Мама мия! Хорошо, что рюмка такая малюсенькая. Я раньше, конечно, пил апельсиновое вино, но такое отвратное — никогда. Оно напоминает мне микстуру от «глистов», которой поила меня Фелиция, когда я был в родильном доме. Это была такая дрянь, что я в течение десяти минут не закрывал рот, чтобы она выветрилась. Это пойло было гадким и отвратительным, мерзким до невозможности. Но зато эффективным. От него мои бедненькие червячки быстренько сменили место жительства! Им там устроили настоящую Хиросиму, причем без уведомительного письма! Verboten![19] Отъезд без возвращения назад! Они после этого и слышать не хотели об этой ужасной среде обитания. Это была опустошенная навсегда и непригодная для жилья земля, и я сомневаюсь, что эти ацтеки рискнут опять залезть в мой каркас даже тогда, когда меня упакуют в накрахмаленное пальто. У червячков есть свой беспроволочный или ползучий телефон, по которому они узнают о радиоактивных местах.

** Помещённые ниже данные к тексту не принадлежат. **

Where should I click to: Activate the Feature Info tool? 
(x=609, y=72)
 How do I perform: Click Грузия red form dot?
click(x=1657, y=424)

— Вам нравится? — спрашивает будущая маман.

— Восхитительно, — заверяю я ее со всей откровенностью.

Едва я это произношу, как открывается дверь, и в проеме появляется еще одна особа женского пола. Если бы у нее на бедрах не было юбок, а на губах помады, резонно было спросить, а уж не кобыла ли кентавра во плоти стоит перед тобой.

Но это все-таки дама: высокого роста, неповоротливая, квадратная, ноздреватая и волосатая со всех сторон.

— В чем дело, Анжелика! — вещает она голосом, от которого у вас тут же возникает жгучее желание пойти на скачки и поставить сразу на три первые лошади, — мы же тебя ждем. Матиас поспешно встает, складывается вдвое. Пришибленный и раболепный до глубины штанов.

— У нас гость, мать, — говорит Анжелика.

Кобыла застыла, как изваяние.

— В такой час? — хмурит она брови.

Тем не менее меня представляют. Комиссар Сан-Антонио, бывший начальник Ксавье.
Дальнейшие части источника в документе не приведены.